Apple Exploring Innovative Lightweight Monopolar Fuel Cells, Patents Reveal

21 Oct 2011

Infinite Loop

Apple Inc., which briefly surpassed Exxon Mobil Corp. as the world's most valuable company in August this year, is exploring innovative fuel cell stack configurations for use in its highly successful portable consumer electronics, two newly published patent applications can reveal.

Published by the US Patent and Trademark Office (USPTO), the applications are entitled Parallel Fuel Stack Architecture (US 2011/0256463) and Reduced-Weight Fuel Cell Plate (US 2011/0256465) and represent the company's desire to remove some of the common caveats associated with fuel cell stack development.

Parallel Stack

Monopolar Plate

Fuel cells stacks are commonly built in series to boost voltage; however this can mean the systems are subject to a single point of failure and can suffer from potential anode nitrogen accumulation and water flooding. Apple's products are famous for their reliability and are so precisely engineered that stack surgery or replacement could be problematic. Parallel Fuel Stack Architecture aims to abate this by arranging multiple fuel cells in a parallel configuration (shown right above) on a power bus with a voltage-multiplying circuit. This would increase the reliability of the stack and potentially allow it to power devices of higher operating voltages than would be expected.

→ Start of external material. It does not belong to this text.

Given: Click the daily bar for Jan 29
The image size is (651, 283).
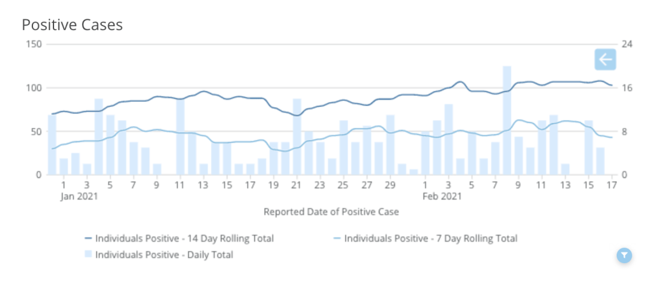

Bipolar plates are typically constructed from conductive corrosion-resistant materials such as stainless steel. These high density materials add weight to the cell, and a stack of such cells could prove too heavy for use in devices such as iPhones and iPods. Reduced-Weight Fuel Cell Plate proposes the arrangement of cells in a monopolar configuration (shown right below). Monopolar plates are potentially thinner, lighter and cheaper than bipolar plates and can allow cells to share adjacent electrodes, reducing the total number of electrodes required in the stack. According to the filing, even with the reductions in weight and cost the stack could still contain the same number of cells as its bipolar counterpart.

These latest applications follow a patent granted in January for the use of metallic glass in the fabrication of current collector plates such as bipolar, and indeed monopolar, plates. This patent was widely linked with Apple's acquisition of Liquidmetal - whose unique lightweight metal products have been utilised thus far only in the iPhone SIM card removal tool. Although having only just been made publicly available, the patents were filed in April 2010. It is exciting to see Apple applying some of its innovation to the enhancement of fuel cells and it gives promise for the future direct integration of fuel cells into portable consumer electronics.